I sometimes wonder what a visitor from a typical mid-20th century work culture would think if he or she were to land in many companies today. Everything would look different – no typing pool, more conference rooms, people walking around in casual clothes and maybe even a foosball table and some beanbag chairs. Layer on the the influx of personal technology and the changes in expected gender roles and you would have a disorienting experience.
If I were to bring you into a tech company office environment today and you saw some employees playing ping-pong or foosball, while others were enjoying their espressos at bar-height counters while talking about some business idea, you might think it would be a cool place to work. The problem is that while some companies like that are in fact great places to work, we can’t be sure based upon office decor alone.

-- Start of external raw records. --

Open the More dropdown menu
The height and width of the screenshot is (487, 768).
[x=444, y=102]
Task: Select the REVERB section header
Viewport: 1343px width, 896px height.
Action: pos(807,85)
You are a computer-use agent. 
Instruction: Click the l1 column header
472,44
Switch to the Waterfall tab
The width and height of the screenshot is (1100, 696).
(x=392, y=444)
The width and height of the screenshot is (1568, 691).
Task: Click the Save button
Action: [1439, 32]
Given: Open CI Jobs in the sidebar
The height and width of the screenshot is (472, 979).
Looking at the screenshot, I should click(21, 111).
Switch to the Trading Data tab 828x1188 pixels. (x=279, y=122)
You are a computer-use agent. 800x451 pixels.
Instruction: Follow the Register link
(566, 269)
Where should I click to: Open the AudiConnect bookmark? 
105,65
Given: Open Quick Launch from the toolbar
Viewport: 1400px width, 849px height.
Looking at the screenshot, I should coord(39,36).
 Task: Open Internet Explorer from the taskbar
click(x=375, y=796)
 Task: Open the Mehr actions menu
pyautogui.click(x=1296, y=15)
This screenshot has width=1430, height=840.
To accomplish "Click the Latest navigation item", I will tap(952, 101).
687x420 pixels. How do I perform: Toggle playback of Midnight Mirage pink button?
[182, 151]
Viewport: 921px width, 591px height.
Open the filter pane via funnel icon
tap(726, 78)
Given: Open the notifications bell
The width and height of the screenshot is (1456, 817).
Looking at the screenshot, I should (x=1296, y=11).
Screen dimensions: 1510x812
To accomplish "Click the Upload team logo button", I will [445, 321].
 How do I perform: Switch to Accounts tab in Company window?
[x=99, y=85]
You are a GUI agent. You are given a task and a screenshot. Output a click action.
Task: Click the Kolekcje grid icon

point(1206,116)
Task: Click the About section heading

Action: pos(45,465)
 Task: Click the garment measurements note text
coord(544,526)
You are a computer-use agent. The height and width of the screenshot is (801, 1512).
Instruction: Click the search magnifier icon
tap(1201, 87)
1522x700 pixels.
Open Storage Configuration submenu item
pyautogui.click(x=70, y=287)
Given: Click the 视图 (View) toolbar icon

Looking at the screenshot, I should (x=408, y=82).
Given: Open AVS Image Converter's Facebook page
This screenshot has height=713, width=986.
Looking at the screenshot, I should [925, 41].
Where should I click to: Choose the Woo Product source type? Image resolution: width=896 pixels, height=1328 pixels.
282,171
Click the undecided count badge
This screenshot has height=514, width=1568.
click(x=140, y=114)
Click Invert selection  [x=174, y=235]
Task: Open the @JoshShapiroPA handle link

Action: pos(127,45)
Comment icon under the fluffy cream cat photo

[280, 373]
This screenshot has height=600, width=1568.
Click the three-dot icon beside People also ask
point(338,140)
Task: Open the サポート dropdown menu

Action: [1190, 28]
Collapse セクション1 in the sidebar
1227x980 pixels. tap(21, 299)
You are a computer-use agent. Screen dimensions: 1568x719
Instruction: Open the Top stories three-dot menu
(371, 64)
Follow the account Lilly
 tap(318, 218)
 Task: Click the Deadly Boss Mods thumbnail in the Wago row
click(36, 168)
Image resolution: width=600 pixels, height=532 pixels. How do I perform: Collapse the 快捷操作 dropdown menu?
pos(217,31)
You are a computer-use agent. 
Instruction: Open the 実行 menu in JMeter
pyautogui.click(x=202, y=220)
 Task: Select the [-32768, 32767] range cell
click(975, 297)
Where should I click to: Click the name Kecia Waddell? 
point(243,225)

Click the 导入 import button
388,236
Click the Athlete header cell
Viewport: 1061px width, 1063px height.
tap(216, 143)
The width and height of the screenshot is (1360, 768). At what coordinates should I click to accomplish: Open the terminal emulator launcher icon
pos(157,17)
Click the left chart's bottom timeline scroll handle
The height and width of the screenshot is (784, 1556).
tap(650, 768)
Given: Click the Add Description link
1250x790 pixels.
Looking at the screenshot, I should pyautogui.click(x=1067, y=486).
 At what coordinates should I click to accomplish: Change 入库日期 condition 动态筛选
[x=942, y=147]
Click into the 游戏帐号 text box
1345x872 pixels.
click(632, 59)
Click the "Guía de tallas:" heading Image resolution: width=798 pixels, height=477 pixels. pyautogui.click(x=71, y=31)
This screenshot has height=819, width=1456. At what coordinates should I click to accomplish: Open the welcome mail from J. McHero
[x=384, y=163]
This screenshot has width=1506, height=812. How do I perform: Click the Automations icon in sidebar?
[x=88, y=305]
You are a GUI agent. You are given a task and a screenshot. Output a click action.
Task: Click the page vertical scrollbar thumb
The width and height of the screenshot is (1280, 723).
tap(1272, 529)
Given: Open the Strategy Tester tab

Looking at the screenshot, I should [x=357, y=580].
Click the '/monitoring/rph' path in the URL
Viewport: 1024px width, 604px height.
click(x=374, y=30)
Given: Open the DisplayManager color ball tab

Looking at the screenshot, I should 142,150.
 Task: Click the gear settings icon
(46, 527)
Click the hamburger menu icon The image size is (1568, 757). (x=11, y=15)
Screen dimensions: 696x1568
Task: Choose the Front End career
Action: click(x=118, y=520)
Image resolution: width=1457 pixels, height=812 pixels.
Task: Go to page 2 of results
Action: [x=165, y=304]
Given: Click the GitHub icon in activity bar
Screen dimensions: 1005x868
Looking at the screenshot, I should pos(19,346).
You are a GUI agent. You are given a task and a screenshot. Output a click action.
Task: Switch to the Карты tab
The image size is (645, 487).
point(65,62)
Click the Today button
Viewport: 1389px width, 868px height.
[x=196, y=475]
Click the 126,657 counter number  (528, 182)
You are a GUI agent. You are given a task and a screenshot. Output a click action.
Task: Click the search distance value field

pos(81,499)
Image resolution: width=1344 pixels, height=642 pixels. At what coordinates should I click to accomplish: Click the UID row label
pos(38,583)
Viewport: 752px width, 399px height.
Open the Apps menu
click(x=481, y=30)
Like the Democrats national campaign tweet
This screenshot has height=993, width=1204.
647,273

In his fantastic book The Culture Code: The Secrets of Highly Effective Groups, author Daniel Coyle does a good job explaining the difference environments that work and those that don’t. In short, there are two types of fun: deep fun and shallow fun. From Coyle:
“Shallow fun is playing games. Deep fun is when you give people real control over their experience: give them a budget to redesign the conference rooms, or hold a hackathon. Groups that do this thrive because they are connecting in a deeper way that creates ownership. They also, studies show, make four times the profit compared to companies that focus only on shallower modes of engagement.”
Among those of us in the tech world who visit a lot of companies it is common to joke about visiting a large, highly-regulated, bureaucratic behemoth and have the meeting on the “cool” floor in their building where they feature a faux-tech company vibe. When asked “so how was the meeting?”, the reply might be “great – we had it on their bean-bag and coffee bar floor”. But we know that many of these companies are far from the “deep fun” that Coyle is talking about.
Great software developers don’t want to work at a bank or old-time manufacturer even though the chairs are avant-garde.. Banks, for example, have come to realize this and thus occassionally use corporate acquisitions to get the talent they need, giving them two years (a normal lock-up period) to suck all the creativity from the brains of the new employees before they depart for the next thing. Not exactly inspiring.
As you think about your own culture, know that the foosball table by itself doesn’t confer an effective culture. An effective culture is earned through engagement, participation, shared vision, and a host of tell-tale signals that Coyle captures well in his book.